Cette progression, des photos dédicacées aux peluches sans fonction, suggère une trajectoire vers la pure accumulation de signifiants vides. Chaque mutation du phénomène de collection reconstitue le même vide sous une forme légèrement différente. C’est une sorte d’épuisement progressif du capital symbolique disponible.
Un élément crucial demeure : les consommatrices affirment utiliser ces accessoires pour se différencier, pour affirmer leur singularité. Et cette affirmation n’est pas entièrement fausse, elles choisissent réellement, elles assemblent, elles organisent leur propre collection selon leurs goûts. Mais cette liberté de choix s’exerce exclusivement à l’intérieur d’un catalogue préalablement constitué par le marché.
C’est là que réside la perversité de la situation contemporaine. Le marché n’a pas supprimé la singularité; il les a intégrées, rationalisées, transformées en variables contrôlables. Chaque acte supposé d’auto-expression personnelle alimente les bases de données qui affinent les algorithmes de recommandation. Chaque affirmation d’individualité devient une donnée exploitable, une trace consommable qui renforce les structures mêmes du système marchand.
Les consommatrices ne se trompent donc pas en affirmant leur liberté. Mais cette liberté opère entièrement dans les limites du possible défini par les structures commerciales. Elle n’est pas supprimée ; elle est pliée, orientée, vectorisée vers la reproduction infinie du même. Il s’agit là d’une forme particularièrement raffinée de capture : non pas l’interdiction de créer, mais l’intégration complète de la production artistique dans les logiques de l’accumulation marchande.
Il convient ici de prendre du recul et de poser une hypothèse plus large. Peut-être que l’art, en tant que pratique d’un décalage entre le monde tel qu’il est et le monde tel qu’on voudrait qu’il soit, appartient-il à une époque révolue : le monde s’autodigère encore et encore. Peut-être que l’art était un rituel, une cérémonie par laquelle les sociétés humaines maintenaient une distance par rapport à leur propre réalité, par laquelle elles exploraient les possibles jamais actualisés, les mondes jamais venus à l’existence.
Cette hypothèse n’est pas nouvelle. De nombreux penseurs, de Hegel à Danto, ont envisagé la fin de l’art comme un phénomène historique réel. Hegel voyait dans la fin de l’art un moment où l’esprit avait parcouru toutes les formes possibles et n’avait plus rien de nouveau à exprimer à travers elle.
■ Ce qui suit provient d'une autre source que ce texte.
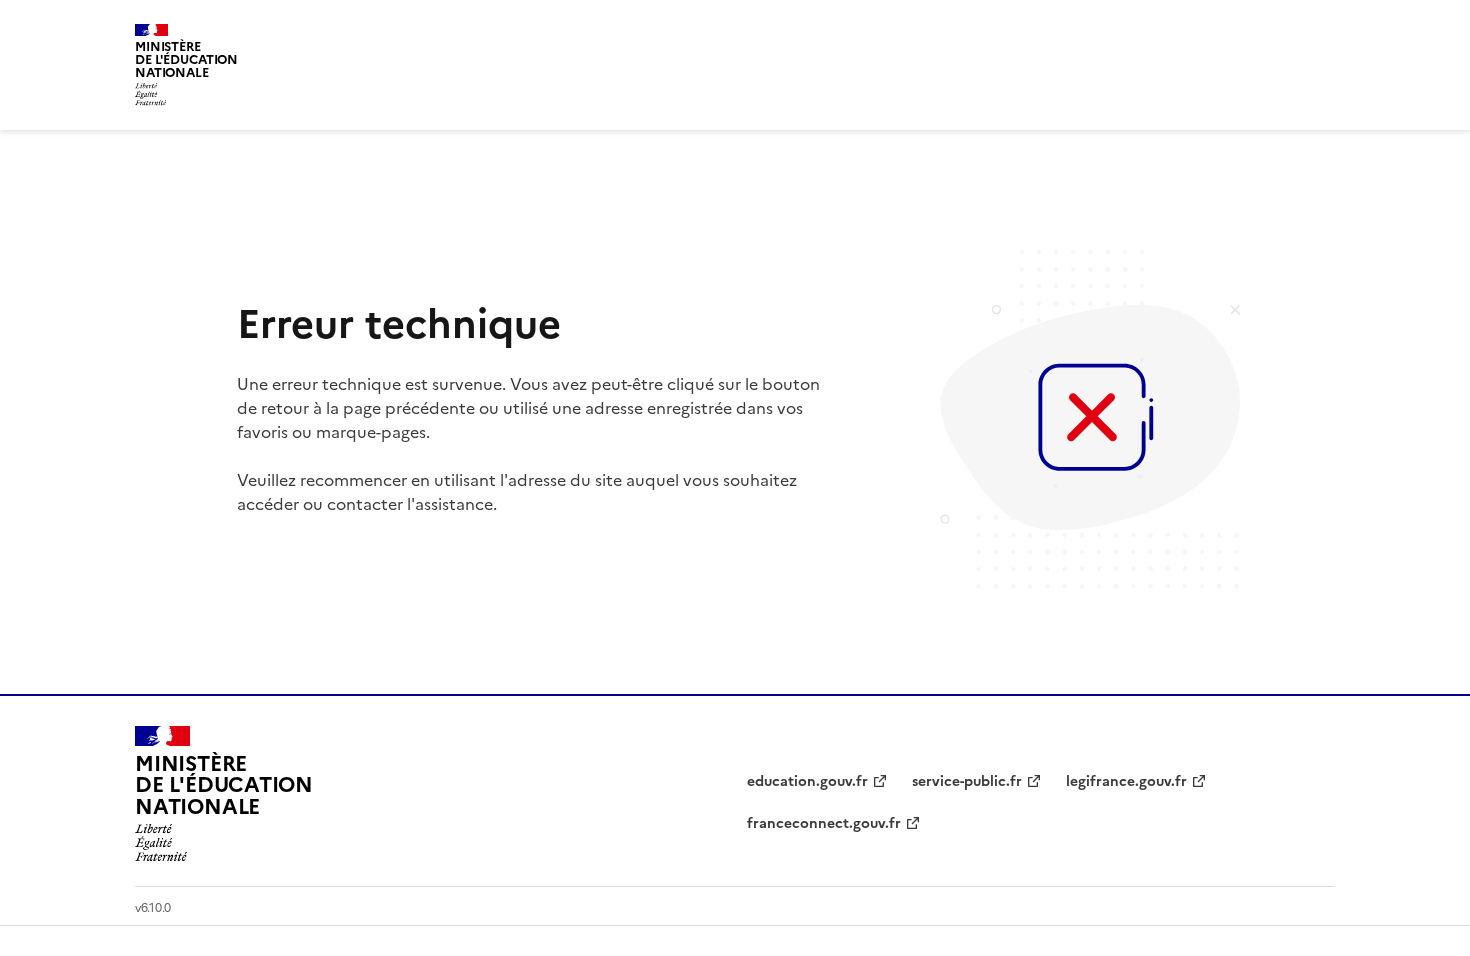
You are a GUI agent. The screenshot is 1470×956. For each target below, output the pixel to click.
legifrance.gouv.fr (1126, 781)
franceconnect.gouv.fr (824, 823)
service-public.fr (967, 781)
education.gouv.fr (807, 781)
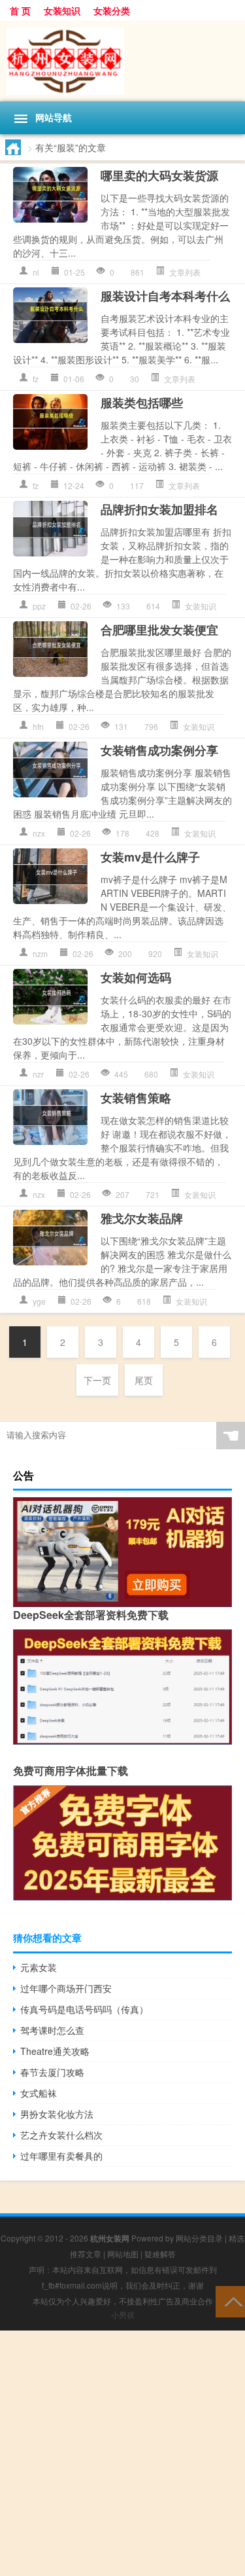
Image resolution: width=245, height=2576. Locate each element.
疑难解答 (160, 2253)
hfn (38, 726)
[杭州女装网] (122, 61)
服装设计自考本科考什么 (165, 295)
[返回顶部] (230, 2300)
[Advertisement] (122, 2453)
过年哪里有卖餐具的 (61, 2155)
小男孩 (123, 2314)
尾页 (144, 1380)
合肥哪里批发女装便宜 (159, 629)
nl (36, 272)
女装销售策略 (136, 1097)
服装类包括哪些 (142, 402)
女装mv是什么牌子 (150, 856)
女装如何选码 (136, 977)
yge (39, 1301)
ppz (39, 605)
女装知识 (62, 10)
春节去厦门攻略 (52, 2071)
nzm (40, 953)
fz (36, 378)
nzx (39, 833)
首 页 (20, 10)
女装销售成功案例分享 (159, 750)
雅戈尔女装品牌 (142, 1218)
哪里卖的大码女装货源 (159, 175)
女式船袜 (38, 2092)
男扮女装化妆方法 (56, 2113)
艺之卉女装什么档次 (61, 2134)
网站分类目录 (199, 2237)
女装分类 (111, 10)
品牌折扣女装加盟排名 (159, 509)
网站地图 (123, 2253)
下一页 (97, 1380)
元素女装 (38, 1967)
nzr (38, 1073)
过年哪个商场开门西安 (66, 1988)
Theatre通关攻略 (55, 2051)
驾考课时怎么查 (52, 2030)
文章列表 (185, 272)
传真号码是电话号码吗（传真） (84, 2009)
Danto, plus récemment, suggérait que l’art s’était transfiguré en son contraire : il n’y avait plus de différence perceptible entre les objets ordinaires et les œuvres d’art.
Ce qui se passe à Séoul, avec ces porte-clés et ces peluches, avec leur accumulation infinie et leur revendication permanente de singularité, semble confirmer cette intuition. Les objets de consommation de masse ont progressivement absorbé toutes les fonctions de l’art. Ils nous offrent du plaisir esthétique, ils incarnent des valeurs, ils nous rattachent à des communautés, ils expriment une certaine vision du monde, ils nous permettent, ou du moins nous le promettent, de nous exprimer de manière authentique. Il n’y a plus besoin de se tourner vers des galeries ou des musées pour trouver cela. La vie ordinaire, la circulation marchande quotidienne, suffit amplement.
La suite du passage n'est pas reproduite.